On February 9, 1953, the group planted more than 70 pounds of explosives at the Soviet embassy. The ensuing explosion severely injured the embassy's housekeeper and significantly damaged the embassy building. Two other embassy employees were also lightly hurt, one of them the Soviet ambassador's wife. The USSR cut diplomatic relations with Israel in response. The bomb was planted by Yosef Menkes, who later planned the assassination of Rudolf Kastner.< The sophistication of the bombing led Shin Bet head Isser Harel to believe that former Lehi members were responsible, but an intensive investigation failed to turn up the perpetrators.

In April 1953, a member of the group attacked the violinist Jascha Heifetz for playing music by Richard Strauss. The Tzrifin Underground also attacked the Czechoslovak embassy three times, and sent two letter bombs to West German Chancellor Konrad Adenauer, in protest against the Israeli-German reparations agreement. Sometime after midnight, on March 4, 1957, the men arrived at the Tel Aviv apartment complex building where Rudolf Kastner had been living with his family, and shot him three times. Kastner died from his injuries 11 days later.

Other operations included the burning of non-kosher butcher shops and shooting attacks on Arab Legion outposts near Jerusalem.

==Arrest and trial==
The group was declared to be a terrorist organization under the Prevention of Terrorism Ordinance that was promulgated in 1948 after the assassination of Folke Bernadotte.
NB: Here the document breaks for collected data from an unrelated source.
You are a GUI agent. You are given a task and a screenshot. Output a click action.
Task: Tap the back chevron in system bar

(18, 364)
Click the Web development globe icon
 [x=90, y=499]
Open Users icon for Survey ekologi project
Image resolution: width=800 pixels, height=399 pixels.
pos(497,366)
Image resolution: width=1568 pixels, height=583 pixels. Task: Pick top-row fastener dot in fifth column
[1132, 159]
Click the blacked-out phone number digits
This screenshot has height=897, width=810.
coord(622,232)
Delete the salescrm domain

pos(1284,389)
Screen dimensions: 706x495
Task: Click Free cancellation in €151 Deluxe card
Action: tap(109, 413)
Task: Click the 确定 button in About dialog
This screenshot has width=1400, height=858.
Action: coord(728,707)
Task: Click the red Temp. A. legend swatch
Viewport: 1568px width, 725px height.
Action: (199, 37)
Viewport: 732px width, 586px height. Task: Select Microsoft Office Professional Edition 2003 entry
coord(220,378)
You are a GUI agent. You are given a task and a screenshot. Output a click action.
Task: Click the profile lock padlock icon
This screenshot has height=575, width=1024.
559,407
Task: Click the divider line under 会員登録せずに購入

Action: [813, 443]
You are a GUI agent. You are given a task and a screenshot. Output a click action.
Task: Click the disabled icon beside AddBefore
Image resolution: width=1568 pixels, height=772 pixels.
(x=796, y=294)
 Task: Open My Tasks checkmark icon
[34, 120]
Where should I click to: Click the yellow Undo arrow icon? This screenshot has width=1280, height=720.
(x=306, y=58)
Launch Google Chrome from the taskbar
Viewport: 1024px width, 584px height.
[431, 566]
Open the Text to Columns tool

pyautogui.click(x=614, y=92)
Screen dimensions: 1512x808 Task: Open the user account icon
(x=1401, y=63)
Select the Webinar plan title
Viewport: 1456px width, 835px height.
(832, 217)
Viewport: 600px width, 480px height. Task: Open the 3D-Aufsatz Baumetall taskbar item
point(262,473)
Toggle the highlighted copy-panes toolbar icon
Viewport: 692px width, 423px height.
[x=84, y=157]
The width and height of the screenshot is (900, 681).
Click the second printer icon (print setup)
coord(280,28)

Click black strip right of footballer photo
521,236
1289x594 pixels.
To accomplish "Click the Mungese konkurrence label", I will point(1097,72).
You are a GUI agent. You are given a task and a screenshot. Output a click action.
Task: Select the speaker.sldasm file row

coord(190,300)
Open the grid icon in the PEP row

On May 26, 1953, two members of Blumenthal's group, working on their own, were caught planting explosives at the Ministry of Education building in Jerusalem. They wanted to protest the Ministry's role in the government's attempts to secularize religious immigrants from North Africa. The two were carrying detailed lists of Kingdom of Israel members, enabling the authorities to quickly round up the group.

Sixteen members of the group were tried before a military court headed by Benjamin Halevy. The defendants were represented by former Irgun officer and future politician Shmuel Tamir; the trial established him as Israel's "foremost political lawyer". The prosecutor was Haim Cohn. Although the government was unable to prove the group's involvement in the Soviet embassy attack, Halevy nevertheless deemed the group "a severe danger to state security". Heruti was sentenced to ten years in prison; another leader, Shimon Bachar, was sentenced to twelve years; and several others were given sentences ranging from one to seven years. However, two years later, they were freed, and Prime Minister David Ben-Gurion commuted their sentences.